Concerns Related to Medications

As majority of drugs are metabolized and/or excreted by hepatorenal system, prescribing medicines in cirrhotic patients with CKD is a challenging task76. There are no evidence-based guidelines for the use of medication in such patients.  Though most of the drugs can be used safely in patients with advanced cirrhosis, common drugs which need to be avoided or used with extra caution in such are: antituberculosis drug, azithromycin, trimethoprim-sulfomethoxazole, itraconazole, nitrofurantoin, NSAIDs, oral hypoglycemic agents, anticonvulsants, benzodiazepines and antidepressants. In presence of renal dysfunction, common drugs that require avoidance or extra-cautions are: aminoglycosides, NSAID, metformin, acyclovir, spironolactone, gadolinium contrast, lithium, cefepime, methotrexate, enoxaparin, etc. Furthermore, the dose of many antibiotics need adjustment in accordance with GFR. In patients with advanced cirrhosis, non-selective ß-blockers may increase mortality in patients with renal dysfunction and refractory ascites owing to their negative impact on the cardiac compensatory reserve77. Therefore, the use of ß-blockers should be avoided or used cautiously with close monitoring of blood pressure, serum sodium, and creatinine, in such patients. Also, treatment with nucleos(t)ide analogues for hepatitis B increases risk of lactic acidosis in presence of renal dysfunction. 

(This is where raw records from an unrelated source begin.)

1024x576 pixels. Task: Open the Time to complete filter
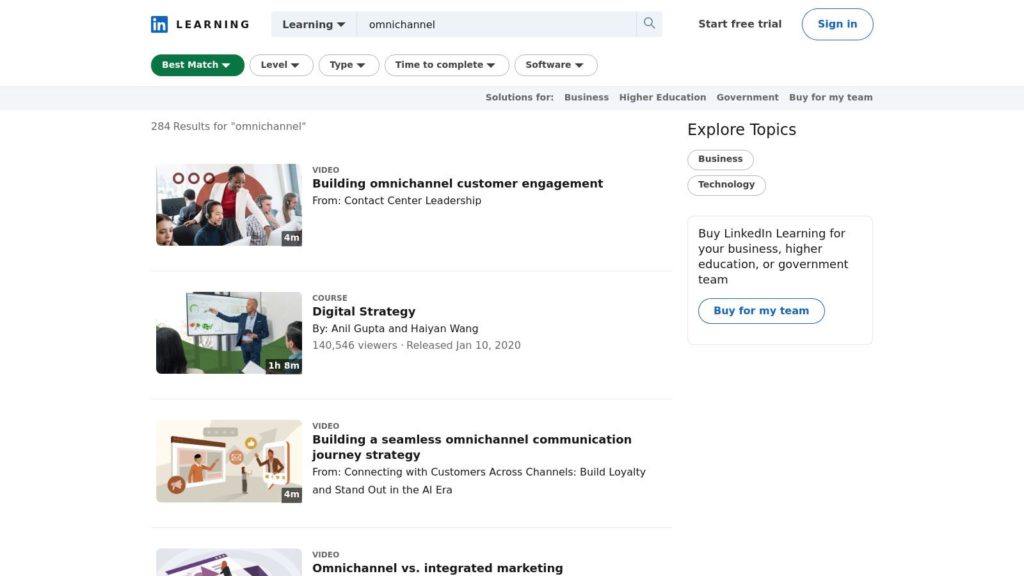(446, 65)

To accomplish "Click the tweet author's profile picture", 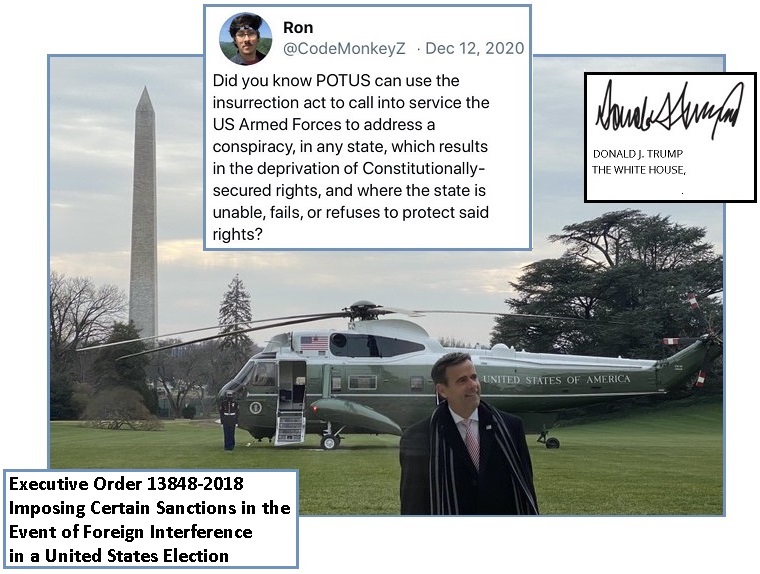I will click(245, 39).
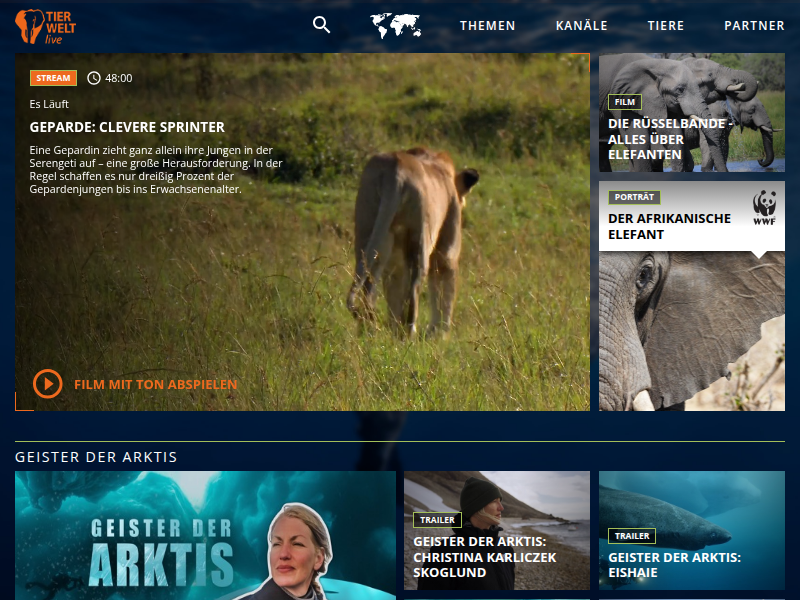
Task: Open the world map icon
Action: click(x=395, y=26)
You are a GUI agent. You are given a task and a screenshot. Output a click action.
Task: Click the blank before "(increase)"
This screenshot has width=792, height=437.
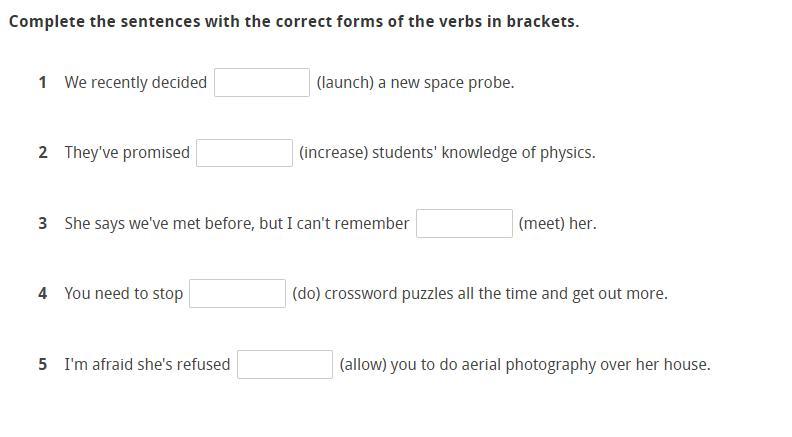(x=244, y=153)
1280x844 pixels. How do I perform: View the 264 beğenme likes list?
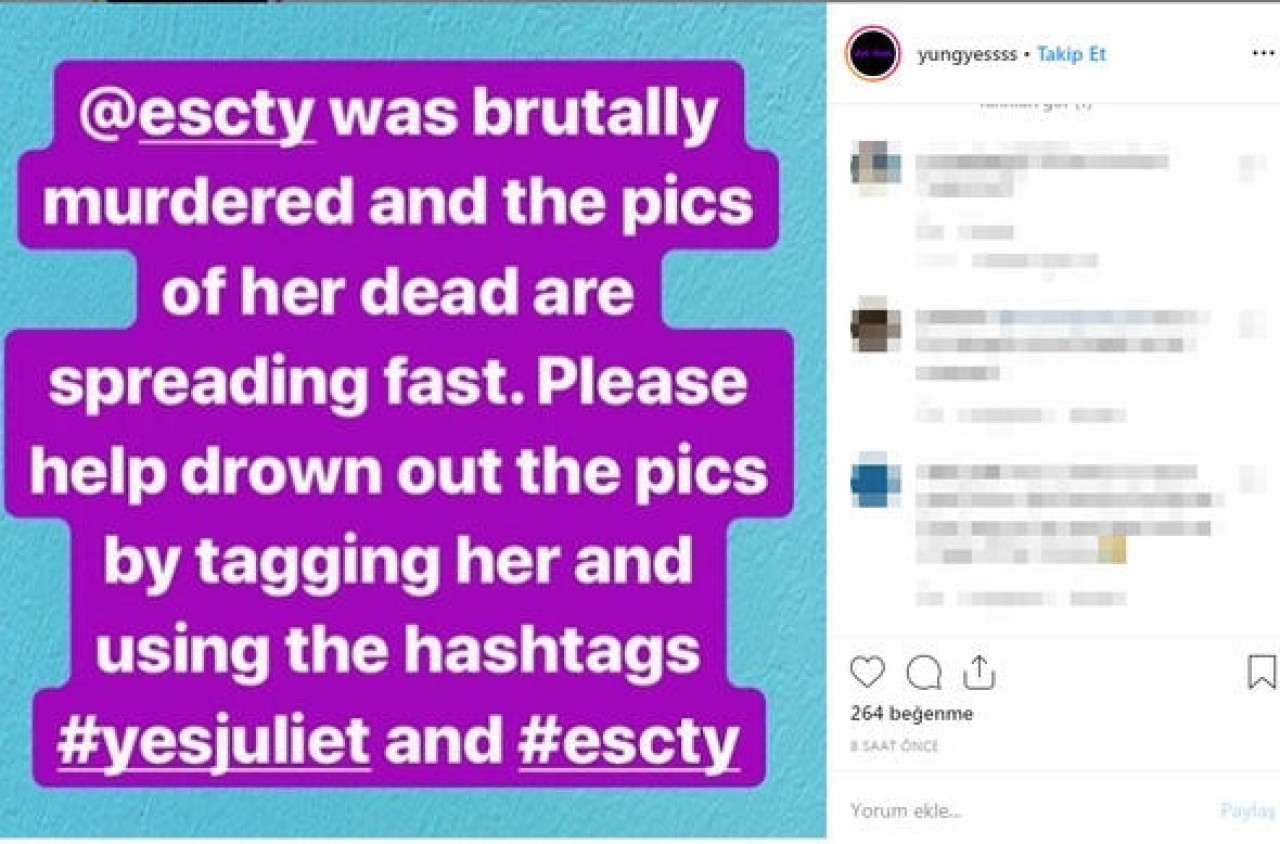[911, 714]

Liver Versus SLK Transplantation 

The functional-CKD is potentially reversible after LT. Small series have shown reversal of type-2 HRS in the majority of patients after LT alone42,43.  However, a prolonged type-2 HRS may cause ischemia-induced irreversible tubular or glomerular damage which may not recover with LT.  There remains a significant risk of CKD during the first year after transplantation even if HRS reverses. 

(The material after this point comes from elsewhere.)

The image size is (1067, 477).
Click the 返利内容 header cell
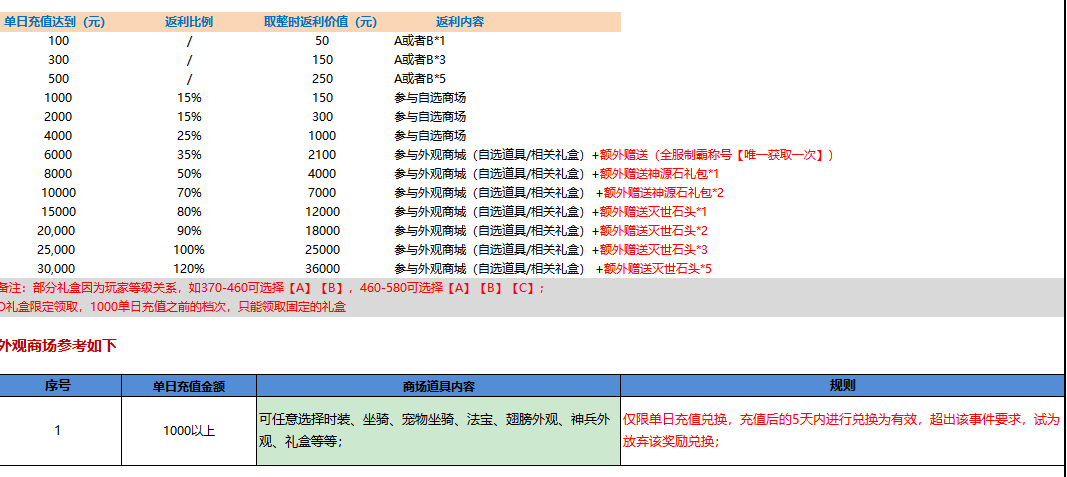point(460,22)
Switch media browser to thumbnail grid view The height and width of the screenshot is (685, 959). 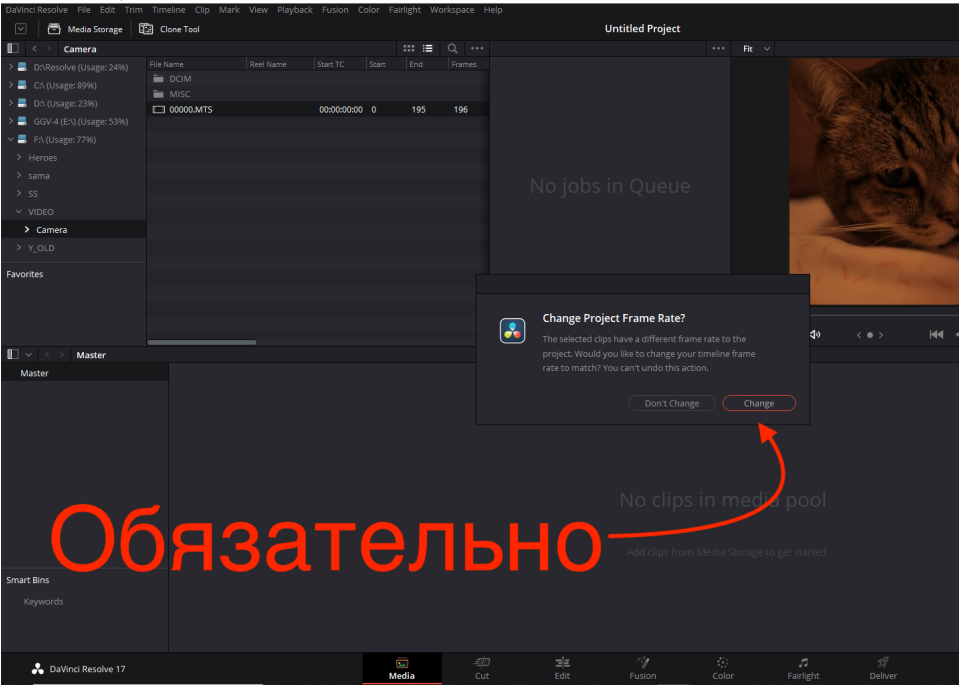[409, 48]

Because assessment of renal function may be difficult in patients with type-2 HRS, a renal biopsy should be considered, whenever possible for identifying parenchymal changes and to decide between LT and SLK transplantation. Role of GFR and evidence of parenchymal injury is important in making such decision. CKD patients with estimated GFR<40 ml/min using the MDRD-6 equation should be considered for SLK transplantation78. In patients with GFR around 40 ml/min, kidney biopsy should be considered to assess glomerular and interstitial changes, and if it shows >30% glomerulosclerosis and/or interstitial fibrosis, SLK transplantation should be considered78. Regarding outcomes, Singal et al reported outcome data of 2,606 patients who received SLK transplants during 2002 to 2011.  The survival rates of liver graft, kidney graft, and patient at 5 years post SLK transplantation were 66%, 65%, and 69%, respectively for HCV, and for NAFLD patients, corresponding values were 72%, 72%, and 74%, respectively.  However, the outcome data specific to CKD patients were not assessed in this study23.
In conclusion, the incidence of CKD has considerably increased in cirrhotic patients over last decade due to increase in the risk factors as well as inclusion of functional-CKD in defining criteria. The available data on this condition is extremely limited. Future studies are needed to clarify many controversial issues on this subject. The important issues to be addressed would be refinement of diagnostic criteria in order to avoid overdiagnosis of CKD; identification of biomarkers of chronic kidney damage, development of better tool to estimate GFR and formulating management strategies based on phenotypic characteristics of CKD in cirrhosis.